4-Nitrobenzyl triggers have also been used in cases where the chemistry of the rest of the generates fragmentation following nitro-reduction. The prodrug 24 fragments preferentially under hypoxia to release the O6-alkylguanine-DNA alkyltransferase (AGT) inhibitor 25 ^[26][30]. In EMT6 cells under hypoxia 24 was efficiently converted to 25 and was able to significantly enhance the cytotoxic effect of alkylators. Zhu et al. ^[27][31] also prepared the isomeric prodrug 26 which was similarly activated under hypoxia in EMT6 cells >60-fold faster under hypoxic compared to normoxic culture conditions. Noting the effectiveness of chloroethylureas on leukaemia and lymphomas, Sartorelli’s group developed a number of 4-nitrobenzyl prodrugs of this DNA-ethylating agent. The 4-nitrobenzyl prodrugs 27 ^[28][32] and the more soluble 28 ^[29][33] both rapidly fragment on nitro group reduction to release the active alkylating agent 29 (chloretazine), which in turn releases the ethylating agent 30. While both clorazetine and the clinical alkylating agent Carmustine (BCNU, 31) both release 2-chloroethyl isocyanate, clorazetine is much more effective than BCNU against human erythrocytes in culture, suggesting that the co-released methyl isocyanate from clorazetine is important ^[30][31][34,35] (Figure 6).

These have not been widely used in prodrugs due to their low reduction potential (see the development of PR-104 (6) above). 4-Nitrobenzoic acid has an E(1) of −425 mV ^[1][6], and Francisco da Silva et al. ^[32][36] measured reduction potentials of around −1000 mV for a series of 4-nitrophenyl compounds. However, special cases exist. SLC-0111 (32) is a potent inhibitor of the carbonic anhydrases CAIX and CAXII (particularly of CAXII; Ki 4.4 nM). Nocentinii et al. ^[33][37] report the synthesis and evaluation of a number of potential hypoxia-activated prodrugs of 32 (e.g., 33), using as trigger the 3-nitrophenyl unit in the drug, whose one-electron reduction potential is significantly raised by an attached SO₂NH₂ group.
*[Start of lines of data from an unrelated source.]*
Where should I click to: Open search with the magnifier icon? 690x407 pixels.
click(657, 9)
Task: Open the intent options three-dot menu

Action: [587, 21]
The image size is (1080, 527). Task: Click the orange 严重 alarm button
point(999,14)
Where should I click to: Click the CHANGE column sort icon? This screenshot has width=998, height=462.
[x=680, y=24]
Compound 33 was a reasonably potent inhibitor of the enzyme (Ki of 0.21 µM against CAIX and CAXII) and also showed modest selective potency for hypoxic over oxygenated cultures of MDA-MD-231 adenocarcinoma cell line.

Sansom et al. ^[34][38] describe the design and evaluation of an intriguing prodrug (34) where a 2-nitrobenzyl trigger, when reduced, fragments to simultaneously release the kinase inhibitor semaxanib (35) together with the nitrogen mustard (36). The prodrug was evaluated in both aerobic and hypoxic cultures of MDA-MB-468 breast cancer cells, but no hypoxic selectivity was seen. This was likely due to low reduction potentials (measured as −509 mV for prodrug 34) (Figure 7).